START RECORDED INFORMATION

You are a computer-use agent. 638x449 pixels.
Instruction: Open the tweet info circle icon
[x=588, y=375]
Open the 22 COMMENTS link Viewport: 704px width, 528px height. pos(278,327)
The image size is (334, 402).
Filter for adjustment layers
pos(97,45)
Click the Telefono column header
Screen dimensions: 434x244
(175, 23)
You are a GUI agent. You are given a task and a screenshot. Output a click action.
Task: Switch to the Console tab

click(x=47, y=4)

END RECORDED INFORMATION
START RECORDED INFORMATION

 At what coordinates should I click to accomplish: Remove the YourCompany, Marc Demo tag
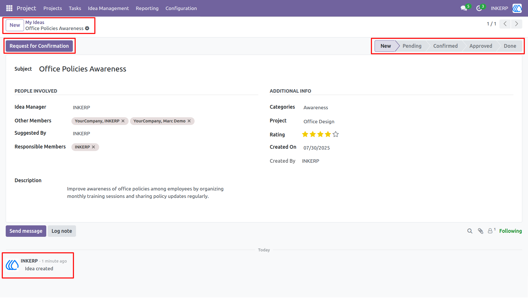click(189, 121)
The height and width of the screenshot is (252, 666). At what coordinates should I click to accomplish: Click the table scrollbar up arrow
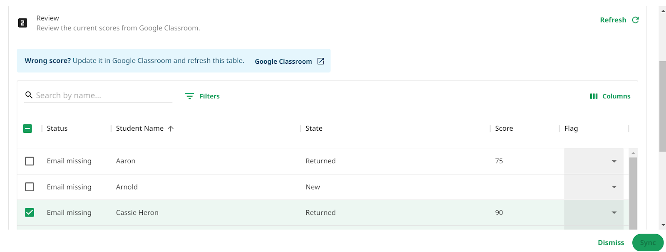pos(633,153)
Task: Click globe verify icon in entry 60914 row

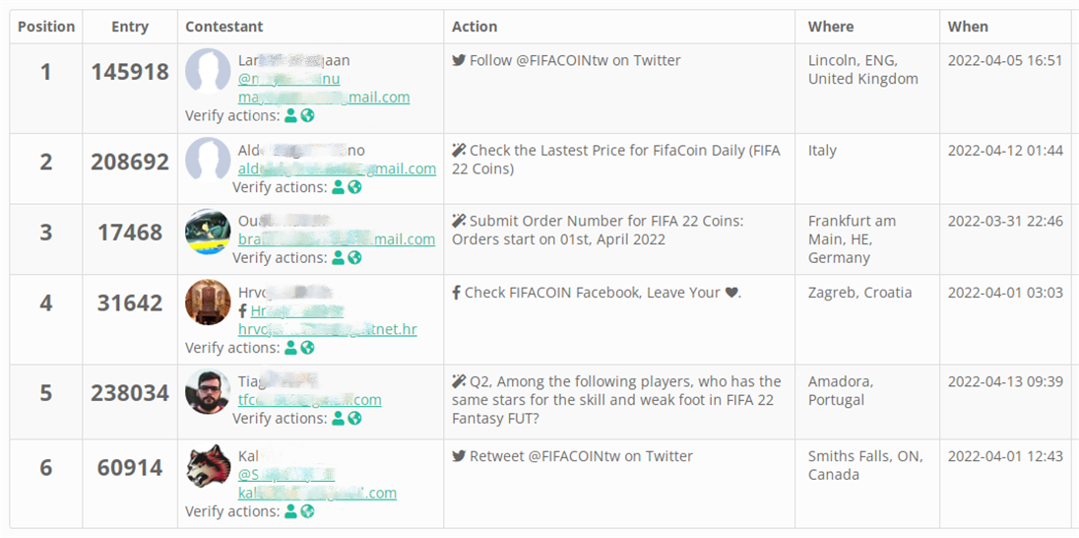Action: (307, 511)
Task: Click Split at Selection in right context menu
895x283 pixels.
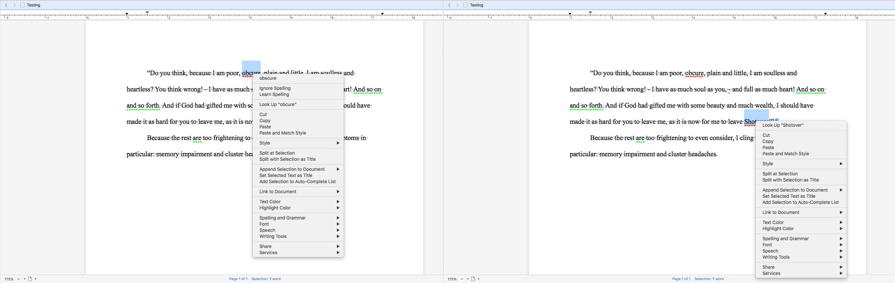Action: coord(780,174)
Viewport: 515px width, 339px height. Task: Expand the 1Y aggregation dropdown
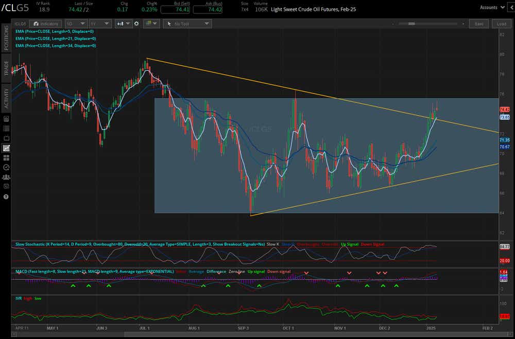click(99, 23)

END RECORDED INFORMATION
START RECORDED INFORMATION

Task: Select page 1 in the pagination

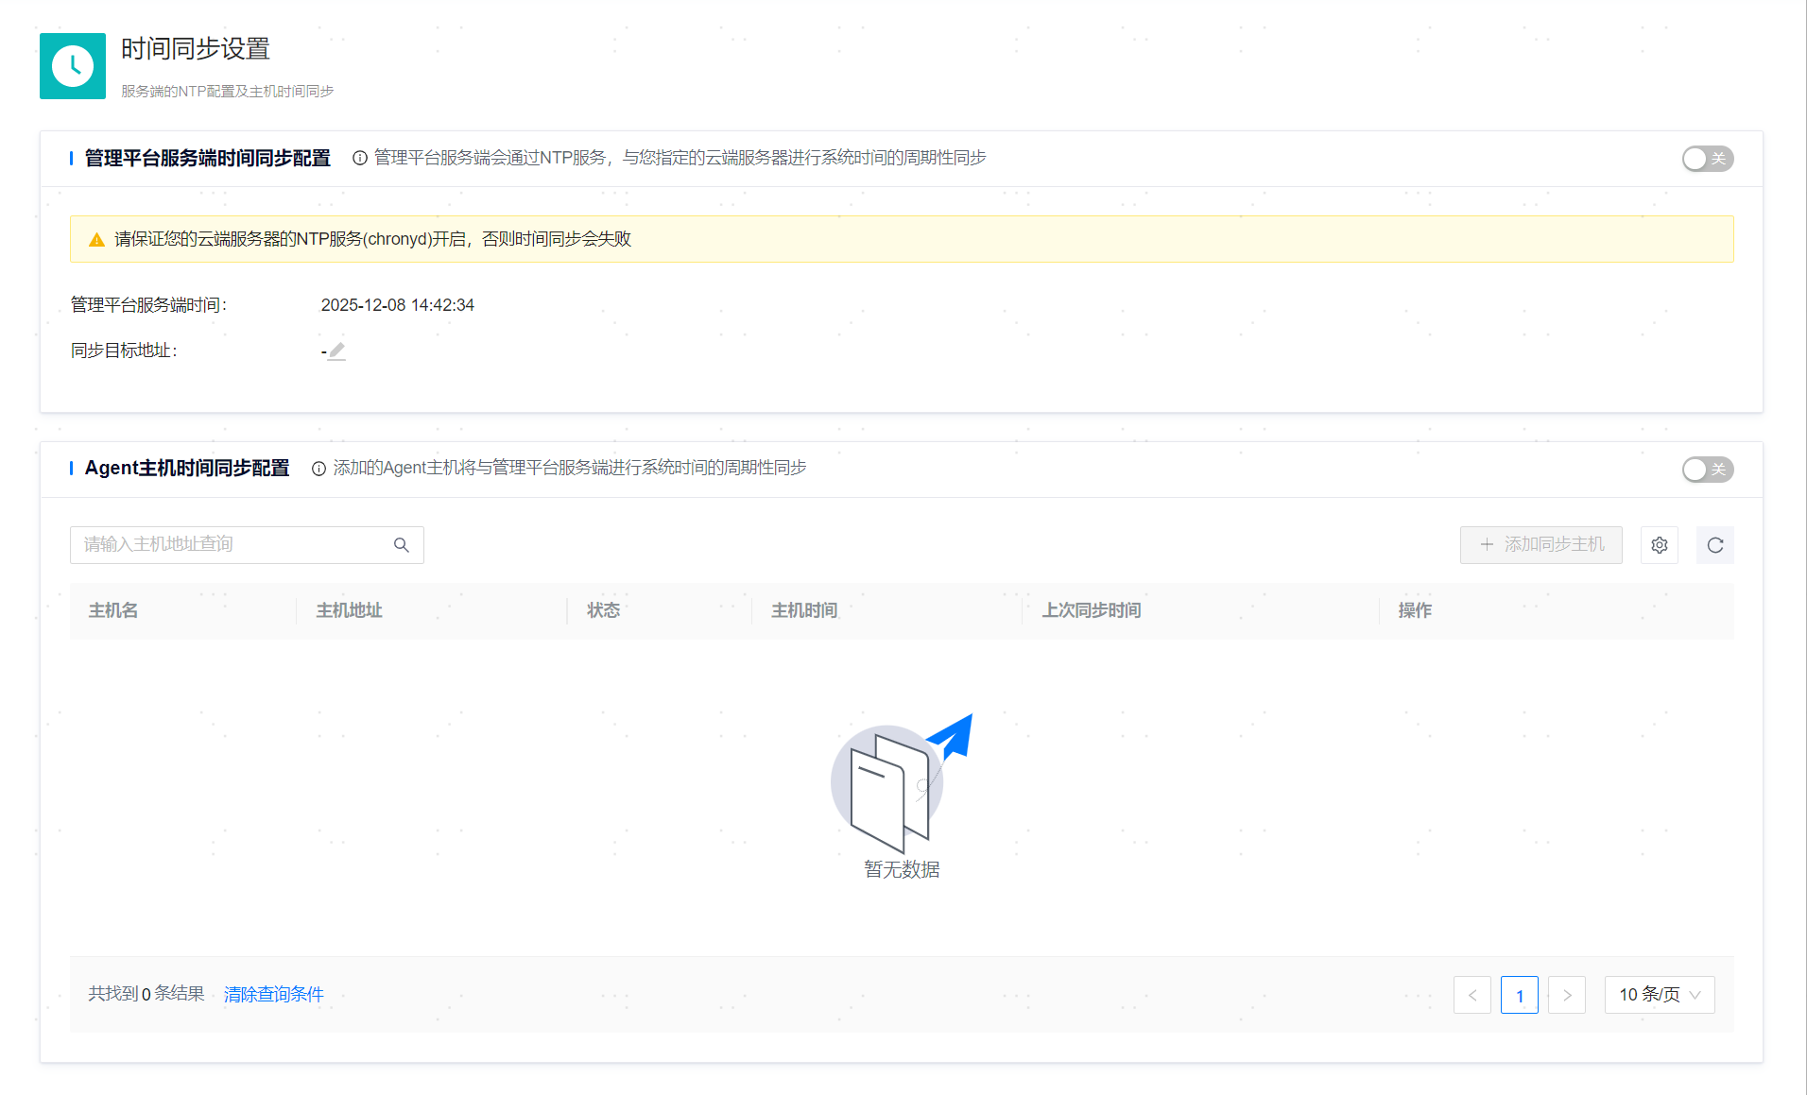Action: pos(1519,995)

END RECORDED INFORMATION

| WHAT THE TASK REQUIRES |
If a line in the material contains the word "agent", copy that line.

| ANSWER SECTION |
You are a computer-use agent. 638x449 pixels.
You are a GUI agent. You are given a task and a screenshot. Output a click action.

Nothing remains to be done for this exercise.